Is one minute all we need?

A packed schedule may no longer be a reason to avoid working out. According to a “sophisticated” study highlighted by New York Times reporter Gretchen Reynolds, one minute of grueling exercise has comparable physiological effects to 45 minutes of a moderate workout.

Scientists at McMaster University in Hamilton, Ontario came to this perplexing conclusion by testing 25 out-of-shape young men. One group engaged in a typical endurance-workout routine (45 minutes of cycling on a stationary bike at a moderate pace). Another group employed a stationary bike interval training routine that consisted of a two-minute warm up, 20 seconds of all-out sprinting, two minutes of cycling at a slow pace, another 20-second sprint, another two-minute recovery, a final 20-second sprint and then a three-minute cool-down. All of the sprints combined totalled 60 seconds of extreme exertion.

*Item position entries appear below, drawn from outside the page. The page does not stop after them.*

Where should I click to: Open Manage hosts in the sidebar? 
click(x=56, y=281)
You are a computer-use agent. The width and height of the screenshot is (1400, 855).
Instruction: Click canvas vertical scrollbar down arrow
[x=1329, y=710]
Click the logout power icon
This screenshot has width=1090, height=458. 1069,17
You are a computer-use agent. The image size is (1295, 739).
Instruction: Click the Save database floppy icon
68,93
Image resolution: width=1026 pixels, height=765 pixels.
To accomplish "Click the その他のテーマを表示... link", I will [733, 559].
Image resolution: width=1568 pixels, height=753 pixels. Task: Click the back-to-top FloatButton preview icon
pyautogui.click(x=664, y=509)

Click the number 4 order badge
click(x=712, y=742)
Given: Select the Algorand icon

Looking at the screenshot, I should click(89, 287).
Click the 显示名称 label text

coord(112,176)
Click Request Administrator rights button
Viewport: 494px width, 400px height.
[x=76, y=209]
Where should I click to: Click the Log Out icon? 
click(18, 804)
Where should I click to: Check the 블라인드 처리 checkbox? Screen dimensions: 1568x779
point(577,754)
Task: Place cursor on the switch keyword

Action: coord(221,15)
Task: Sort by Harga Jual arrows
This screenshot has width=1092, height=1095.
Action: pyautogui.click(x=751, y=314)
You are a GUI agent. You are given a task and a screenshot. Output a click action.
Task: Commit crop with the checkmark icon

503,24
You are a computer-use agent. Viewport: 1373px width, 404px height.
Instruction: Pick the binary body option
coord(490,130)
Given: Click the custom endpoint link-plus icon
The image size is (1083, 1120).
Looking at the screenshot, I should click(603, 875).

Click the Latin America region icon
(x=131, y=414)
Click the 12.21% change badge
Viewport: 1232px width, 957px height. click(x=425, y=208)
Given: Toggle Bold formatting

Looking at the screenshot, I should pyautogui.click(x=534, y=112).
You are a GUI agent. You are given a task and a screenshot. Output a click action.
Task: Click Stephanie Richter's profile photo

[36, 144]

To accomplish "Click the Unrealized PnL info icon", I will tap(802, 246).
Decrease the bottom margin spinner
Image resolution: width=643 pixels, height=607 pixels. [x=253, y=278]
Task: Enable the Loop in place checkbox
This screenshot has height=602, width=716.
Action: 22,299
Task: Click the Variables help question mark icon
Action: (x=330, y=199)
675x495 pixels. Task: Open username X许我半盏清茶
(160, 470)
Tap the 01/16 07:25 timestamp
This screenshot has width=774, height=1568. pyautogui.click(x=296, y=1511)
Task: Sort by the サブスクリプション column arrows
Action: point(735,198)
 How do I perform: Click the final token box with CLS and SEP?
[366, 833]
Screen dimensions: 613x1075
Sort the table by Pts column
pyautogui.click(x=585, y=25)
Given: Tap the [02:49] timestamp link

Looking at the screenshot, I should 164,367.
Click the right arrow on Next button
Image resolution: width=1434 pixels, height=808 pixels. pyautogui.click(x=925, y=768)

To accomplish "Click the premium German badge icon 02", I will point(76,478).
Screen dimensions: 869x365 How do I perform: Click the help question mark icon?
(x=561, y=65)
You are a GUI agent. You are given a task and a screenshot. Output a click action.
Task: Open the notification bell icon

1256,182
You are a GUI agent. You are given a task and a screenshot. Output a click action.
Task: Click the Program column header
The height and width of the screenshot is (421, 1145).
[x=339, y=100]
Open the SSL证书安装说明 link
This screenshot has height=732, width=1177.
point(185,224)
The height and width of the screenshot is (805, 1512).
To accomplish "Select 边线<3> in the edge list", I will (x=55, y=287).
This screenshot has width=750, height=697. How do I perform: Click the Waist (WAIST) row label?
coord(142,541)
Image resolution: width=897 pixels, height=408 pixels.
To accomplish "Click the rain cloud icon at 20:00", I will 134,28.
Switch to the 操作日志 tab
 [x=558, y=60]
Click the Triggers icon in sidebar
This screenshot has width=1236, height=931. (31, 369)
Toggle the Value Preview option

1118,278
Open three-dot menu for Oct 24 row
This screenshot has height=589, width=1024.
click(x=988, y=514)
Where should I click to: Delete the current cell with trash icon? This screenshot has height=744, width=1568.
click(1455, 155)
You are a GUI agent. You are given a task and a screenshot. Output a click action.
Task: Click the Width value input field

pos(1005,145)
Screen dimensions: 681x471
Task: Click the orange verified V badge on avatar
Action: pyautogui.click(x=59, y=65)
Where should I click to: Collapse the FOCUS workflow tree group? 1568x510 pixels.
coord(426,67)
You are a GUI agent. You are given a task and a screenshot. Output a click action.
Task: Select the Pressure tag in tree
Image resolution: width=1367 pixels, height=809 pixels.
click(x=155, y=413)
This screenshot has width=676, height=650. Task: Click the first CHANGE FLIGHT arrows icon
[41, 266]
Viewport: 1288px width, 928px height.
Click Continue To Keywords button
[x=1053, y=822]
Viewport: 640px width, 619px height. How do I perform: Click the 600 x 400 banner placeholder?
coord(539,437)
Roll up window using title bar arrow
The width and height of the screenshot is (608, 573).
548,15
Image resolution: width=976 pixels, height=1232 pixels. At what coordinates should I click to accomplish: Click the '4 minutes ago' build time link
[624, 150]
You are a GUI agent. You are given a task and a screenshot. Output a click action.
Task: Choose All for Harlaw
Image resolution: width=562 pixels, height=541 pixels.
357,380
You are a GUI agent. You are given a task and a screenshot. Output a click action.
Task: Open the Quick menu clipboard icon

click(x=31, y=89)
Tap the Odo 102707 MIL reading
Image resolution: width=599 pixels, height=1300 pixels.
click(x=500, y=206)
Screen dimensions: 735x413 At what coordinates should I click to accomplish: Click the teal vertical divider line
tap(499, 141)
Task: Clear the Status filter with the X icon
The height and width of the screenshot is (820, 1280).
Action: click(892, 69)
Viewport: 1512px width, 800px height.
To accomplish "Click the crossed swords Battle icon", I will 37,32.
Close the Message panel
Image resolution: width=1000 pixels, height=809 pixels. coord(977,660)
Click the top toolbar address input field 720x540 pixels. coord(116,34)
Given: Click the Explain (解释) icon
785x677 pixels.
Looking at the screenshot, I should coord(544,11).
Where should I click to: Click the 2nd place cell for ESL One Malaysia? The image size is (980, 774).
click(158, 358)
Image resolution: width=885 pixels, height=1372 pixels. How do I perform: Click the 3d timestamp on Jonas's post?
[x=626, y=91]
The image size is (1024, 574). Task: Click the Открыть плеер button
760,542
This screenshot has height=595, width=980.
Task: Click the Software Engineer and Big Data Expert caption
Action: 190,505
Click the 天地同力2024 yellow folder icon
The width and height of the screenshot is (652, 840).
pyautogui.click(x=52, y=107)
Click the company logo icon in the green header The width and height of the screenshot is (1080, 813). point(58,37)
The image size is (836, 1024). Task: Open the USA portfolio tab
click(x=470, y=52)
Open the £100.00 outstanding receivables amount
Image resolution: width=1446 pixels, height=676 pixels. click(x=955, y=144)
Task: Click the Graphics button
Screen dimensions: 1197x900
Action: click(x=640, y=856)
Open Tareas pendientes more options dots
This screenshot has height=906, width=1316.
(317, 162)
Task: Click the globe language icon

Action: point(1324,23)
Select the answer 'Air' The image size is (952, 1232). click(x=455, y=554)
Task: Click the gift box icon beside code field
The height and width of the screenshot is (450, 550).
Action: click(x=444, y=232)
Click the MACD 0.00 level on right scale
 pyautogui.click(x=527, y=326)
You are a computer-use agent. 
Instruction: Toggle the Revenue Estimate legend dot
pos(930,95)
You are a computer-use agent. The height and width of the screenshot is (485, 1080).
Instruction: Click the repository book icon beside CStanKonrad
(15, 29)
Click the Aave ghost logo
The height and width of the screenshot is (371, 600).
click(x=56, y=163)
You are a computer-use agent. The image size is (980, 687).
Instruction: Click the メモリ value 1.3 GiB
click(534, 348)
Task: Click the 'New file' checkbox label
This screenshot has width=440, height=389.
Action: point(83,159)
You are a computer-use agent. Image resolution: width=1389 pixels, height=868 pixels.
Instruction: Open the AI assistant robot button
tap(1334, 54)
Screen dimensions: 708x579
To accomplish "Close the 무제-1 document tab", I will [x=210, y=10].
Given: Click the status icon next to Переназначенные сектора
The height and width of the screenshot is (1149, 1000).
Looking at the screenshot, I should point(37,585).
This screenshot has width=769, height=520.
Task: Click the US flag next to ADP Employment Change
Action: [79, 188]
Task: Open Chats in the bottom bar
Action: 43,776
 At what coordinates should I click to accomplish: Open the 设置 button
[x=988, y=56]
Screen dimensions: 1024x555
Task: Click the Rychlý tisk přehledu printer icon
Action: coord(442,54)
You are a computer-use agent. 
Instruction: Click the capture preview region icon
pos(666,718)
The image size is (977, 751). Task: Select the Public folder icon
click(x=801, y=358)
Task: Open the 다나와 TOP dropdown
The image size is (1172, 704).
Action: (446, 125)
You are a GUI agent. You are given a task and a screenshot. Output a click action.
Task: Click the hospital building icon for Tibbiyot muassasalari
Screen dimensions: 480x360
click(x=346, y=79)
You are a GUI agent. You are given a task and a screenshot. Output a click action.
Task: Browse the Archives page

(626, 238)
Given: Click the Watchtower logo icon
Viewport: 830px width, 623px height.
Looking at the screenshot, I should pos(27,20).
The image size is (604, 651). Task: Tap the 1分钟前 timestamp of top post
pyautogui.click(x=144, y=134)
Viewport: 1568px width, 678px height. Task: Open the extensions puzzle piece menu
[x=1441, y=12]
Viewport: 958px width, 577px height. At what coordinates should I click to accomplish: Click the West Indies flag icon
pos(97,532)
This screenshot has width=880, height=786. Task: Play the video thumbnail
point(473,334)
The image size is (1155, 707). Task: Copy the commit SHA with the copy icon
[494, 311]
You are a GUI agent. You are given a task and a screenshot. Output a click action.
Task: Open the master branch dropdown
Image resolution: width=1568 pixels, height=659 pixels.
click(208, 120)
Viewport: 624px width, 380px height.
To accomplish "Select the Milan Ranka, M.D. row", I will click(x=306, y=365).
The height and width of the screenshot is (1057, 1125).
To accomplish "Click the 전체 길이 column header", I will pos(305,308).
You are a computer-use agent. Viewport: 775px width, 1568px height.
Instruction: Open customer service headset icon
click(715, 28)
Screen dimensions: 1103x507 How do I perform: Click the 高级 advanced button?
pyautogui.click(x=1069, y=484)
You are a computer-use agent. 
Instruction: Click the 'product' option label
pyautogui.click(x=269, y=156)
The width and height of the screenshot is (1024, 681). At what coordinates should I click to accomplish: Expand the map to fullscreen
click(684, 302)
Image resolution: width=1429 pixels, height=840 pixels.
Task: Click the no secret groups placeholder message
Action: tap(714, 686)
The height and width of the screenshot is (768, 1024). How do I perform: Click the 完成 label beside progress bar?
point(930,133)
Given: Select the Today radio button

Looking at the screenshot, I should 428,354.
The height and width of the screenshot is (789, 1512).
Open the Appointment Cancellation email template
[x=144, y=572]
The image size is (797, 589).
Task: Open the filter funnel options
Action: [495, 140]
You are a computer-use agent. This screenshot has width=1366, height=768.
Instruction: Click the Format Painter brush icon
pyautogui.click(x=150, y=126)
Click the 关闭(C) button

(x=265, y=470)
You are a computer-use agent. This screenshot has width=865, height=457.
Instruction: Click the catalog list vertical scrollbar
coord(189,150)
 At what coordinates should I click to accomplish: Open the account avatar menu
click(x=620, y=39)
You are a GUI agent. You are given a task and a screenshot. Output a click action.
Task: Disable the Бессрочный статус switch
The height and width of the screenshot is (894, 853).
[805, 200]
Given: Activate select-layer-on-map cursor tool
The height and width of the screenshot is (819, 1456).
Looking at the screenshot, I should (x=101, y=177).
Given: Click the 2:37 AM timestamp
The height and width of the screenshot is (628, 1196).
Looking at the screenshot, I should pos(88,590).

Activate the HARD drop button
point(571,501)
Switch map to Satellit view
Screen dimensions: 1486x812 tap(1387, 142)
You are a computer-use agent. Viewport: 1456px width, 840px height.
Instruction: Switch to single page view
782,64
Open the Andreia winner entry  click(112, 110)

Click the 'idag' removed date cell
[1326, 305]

After performing their workouts three times per week for 12 weeks, the endurance group had cycled for 27 hours and the interval group had cycled for six hours.

The shocking discovery? Participants in both groups showed nearly identical improvements in aerobic fitness, muscle and blood-sugar control.

While this is certainly not the first study to show the benefits of high-intensity interval training, this is one of the first studies that closely compares it with endurance exercise.

The fact that one can see major health and fitness benefits from just a single minute of great exertion is huge. Even we could workout for one minute.